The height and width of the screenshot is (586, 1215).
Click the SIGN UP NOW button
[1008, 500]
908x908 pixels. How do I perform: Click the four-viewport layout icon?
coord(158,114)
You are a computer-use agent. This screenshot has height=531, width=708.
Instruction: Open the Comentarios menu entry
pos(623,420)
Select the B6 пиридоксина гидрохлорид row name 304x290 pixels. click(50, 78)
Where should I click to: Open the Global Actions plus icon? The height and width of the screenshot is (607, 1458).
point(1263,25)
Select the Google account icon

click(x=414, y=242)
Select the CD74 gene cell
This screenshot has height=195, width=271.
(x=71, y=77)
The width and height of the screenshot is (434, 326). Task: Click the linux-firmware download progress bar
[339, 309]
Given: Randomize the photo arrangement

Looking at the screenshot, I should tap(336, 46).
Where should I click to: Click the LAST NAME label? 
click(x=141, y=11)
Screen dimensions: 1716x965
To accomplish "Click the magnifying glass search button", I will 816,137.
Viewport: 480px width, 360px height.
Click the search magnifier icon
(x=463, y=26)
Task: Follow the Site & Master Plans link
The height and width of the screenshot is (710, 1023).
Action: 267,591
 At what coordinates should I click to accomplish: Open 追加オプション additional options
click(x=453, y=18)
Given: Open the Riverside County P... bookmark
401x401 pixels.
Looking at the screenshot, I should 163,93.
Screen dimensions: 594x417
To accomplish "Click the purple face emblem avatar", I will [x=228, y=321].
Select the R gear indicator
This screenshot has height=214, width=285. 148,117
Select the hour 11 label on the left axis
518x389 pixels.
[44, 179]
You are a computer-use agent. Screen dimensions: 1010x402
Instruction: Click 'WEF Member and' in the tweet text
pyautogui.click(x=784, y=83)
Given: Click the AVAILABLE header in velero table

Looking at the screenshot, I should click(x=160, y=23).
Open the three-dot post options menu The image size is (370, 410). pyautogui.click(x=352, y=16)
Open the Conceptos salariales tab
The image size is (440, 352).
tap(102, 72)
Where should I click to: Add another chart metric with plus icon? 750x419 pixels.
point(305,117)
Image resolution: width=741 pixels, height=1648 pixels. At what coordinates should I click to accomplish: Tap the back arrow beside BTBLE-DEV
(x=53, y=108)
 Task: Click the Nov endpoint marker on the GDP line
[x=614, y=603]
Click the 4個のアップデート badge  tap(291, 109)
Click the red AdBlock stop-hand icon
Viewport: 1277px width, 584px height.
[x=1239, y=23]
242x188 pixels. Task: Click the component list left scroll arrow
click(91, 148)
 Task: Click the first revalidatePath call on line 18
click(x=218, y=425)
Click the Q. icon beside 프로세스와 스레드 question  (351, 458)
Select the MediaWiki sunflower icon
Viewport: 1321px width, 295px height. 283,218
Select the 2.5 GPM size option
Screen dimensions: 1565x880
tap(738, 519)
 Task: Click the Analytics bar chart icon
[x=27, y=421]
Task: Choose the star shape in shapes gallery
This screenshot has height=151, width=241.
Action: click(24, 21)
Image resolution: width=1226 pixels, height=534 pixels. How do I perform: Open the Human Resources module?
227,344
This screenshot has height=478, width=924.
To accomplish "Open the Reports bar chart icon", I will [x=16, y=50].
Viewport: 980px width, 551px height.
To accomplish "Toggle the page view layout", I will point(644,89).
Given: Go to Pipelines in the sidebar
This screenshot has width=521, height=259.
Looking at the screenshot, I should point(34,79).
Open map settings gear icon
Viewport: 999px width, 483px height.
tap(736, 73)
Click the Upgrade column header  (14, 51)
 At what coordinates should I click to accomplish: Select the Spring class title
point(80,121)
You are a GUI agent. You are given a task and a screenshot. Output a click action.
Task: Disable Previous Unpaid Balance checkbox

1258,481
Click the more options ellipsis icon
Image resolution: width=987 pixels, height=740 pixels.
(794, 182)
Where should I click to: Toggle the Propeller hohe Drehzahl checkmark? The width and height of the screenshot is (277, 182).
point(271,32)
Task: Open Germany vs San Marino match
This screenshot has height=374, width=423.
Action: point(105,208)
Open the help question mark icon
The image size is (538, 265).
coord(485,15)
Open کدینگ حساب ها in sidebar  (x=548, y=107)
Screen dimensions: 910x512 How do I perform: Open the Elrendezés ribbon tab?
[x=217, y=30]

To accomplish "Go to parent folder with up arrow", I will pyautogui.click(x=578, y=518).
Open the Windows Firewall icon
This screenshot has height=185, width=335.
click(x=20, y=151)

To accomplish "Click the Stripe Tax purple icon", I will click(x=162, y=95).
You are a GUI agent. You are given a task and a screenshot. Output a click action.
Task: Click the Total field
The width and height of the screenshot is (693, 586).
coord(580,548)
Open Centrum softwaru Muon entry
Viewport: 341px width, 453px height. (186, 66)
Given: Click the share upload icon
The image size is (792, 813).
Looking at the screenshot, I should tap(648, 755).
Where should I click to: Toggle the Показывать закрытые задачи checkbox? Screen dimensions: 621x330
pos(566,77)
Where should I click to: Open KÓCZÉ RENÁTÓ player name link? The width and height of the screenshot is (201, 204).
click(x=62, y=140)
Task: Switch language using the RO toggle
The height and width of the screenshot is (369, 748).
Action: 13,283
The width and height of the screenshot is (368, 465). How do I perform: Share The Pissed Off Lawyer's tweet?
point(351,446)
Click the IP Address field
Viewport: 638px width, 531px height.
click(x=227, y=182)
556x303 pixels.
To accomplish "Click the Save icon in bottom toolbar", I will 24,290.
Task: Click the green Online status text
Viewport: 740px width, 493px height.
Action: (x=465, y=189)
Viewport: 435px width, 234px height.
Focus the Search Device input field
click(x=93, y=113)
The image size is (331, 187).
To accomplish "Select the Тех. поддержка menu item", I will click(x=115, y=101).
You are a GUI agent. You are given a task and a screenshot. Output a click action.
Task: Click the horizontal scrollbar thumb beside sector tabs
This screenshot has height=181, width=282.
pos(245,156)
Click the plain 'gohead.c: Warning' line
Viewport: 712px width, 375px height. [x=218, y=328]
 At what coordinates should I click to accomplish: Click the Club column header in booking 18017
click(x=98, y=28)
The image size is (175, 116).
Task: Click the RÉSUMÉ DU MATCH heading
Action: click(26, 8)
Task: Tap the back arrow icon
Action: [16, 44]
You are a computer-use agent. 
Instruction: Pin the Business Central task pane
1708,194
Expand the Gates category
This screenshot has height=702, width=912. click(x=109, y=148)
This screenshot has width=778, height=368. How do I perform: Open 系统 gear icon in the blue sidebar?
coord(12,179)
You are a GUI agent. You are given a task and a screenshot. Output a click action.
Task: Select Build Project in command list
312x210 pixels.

------------------------------------------------------------------------

Your output should be the listing's lines, exact and complete, from its first line to the line that contains "Select the B6", inclusive.

The height and width of the screenshot is (586, 1215).
Click the SIGN UP NOW button
[1008, 500]
908x908 pixels. How do I perform: Click the four-viewport layout icon?
coord(158,114)
You are a computer-use agent. This screenshot has height=531, width=708.
Instruction: Open the Comentarios menu entry
pos(623,420)
Select the B6 пиридоксина гидрохлорид row name 304x290 pixels. click(50, 78)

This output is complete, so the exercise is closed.